A from-scratch Java implementation of Redis — RESP wire protocol, six data structures, master-slave replication, pub/sub, transactions, streams, geospatial queries, and RDB persistence. Built to understand how an in-memory database actually works at the network and concurrency layer, not to use one.
Performance
Initial throughput was ~1,200 ops/s. I profiled with async-profiler flame graphs and found three problems:
Unbuffered socket I/O. Every read and write was a raw syscall. Wrapping the socket streams in 8KB BufferedInputStream / BufferedOutputStream dropped syscall overhead immediately — roughly 40x improvement on its own.
ByteArrayOutputStream allocations in RESP serialization. The serializer was allocating a new buffer on every response. Replaced with pre-sized byte[] + System.arraycopy. GC pressure dropped sharply.
String concatenation in protocol encoding. Eliminated intermediate String objects in the hot path.
End result: 1,200 → 83,000 ops/s. 70x. Real Redis on the same machine: 133K ops/s. This implementation runs at 63% of Redis’s throughput, in Java, on an i3 laptop.
Lesson: don’t optimize what you think is slow. The bottleneck was I/O buffering, not data structures.
Engineering Decisions
One virtual thread per connection. Java 21’s Project Loom lets each client get its own thread without the overhead of OS threads. No NIO selector loops, no callback hell — blocking I/O reads like sequential code, scales to thousands of concurrent clients.

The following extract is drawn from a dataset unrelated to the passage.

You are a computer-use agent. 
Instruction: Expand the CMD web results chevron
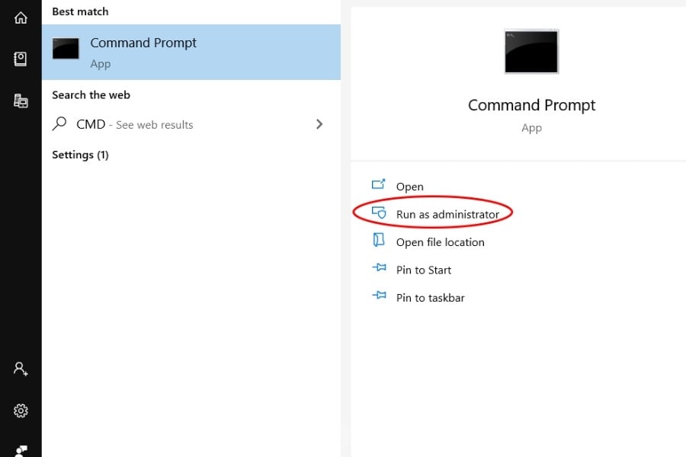click(x=319, y=123)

Concurrency without a global lock. ConcurrentHashMap for the main key-value store. ReadWriteLock + Condition variables for streams (XREAD BLOCK signals waiting readers when new entries arrive). ReentrantLock + Condition for BLPOP. CopyOnWriteArraySet for pub/sub subscriber lists. No single lock on the hot path.
Geospatial from first principles. GEOADD encodes coordinates into a 52-bit geohash via bit-interleaving. GEODIST decodes back to coordinates and computes great-circle distance using the Haversine formula. No library — just the math.
Sorted sets: dual-index structure. TreeMap<Double, TreeSet<String>> for score-ordered iteration, HashMap<String, Double> for O(1) member→score lookups. Handles duplicate scores correctly via per-score buckets.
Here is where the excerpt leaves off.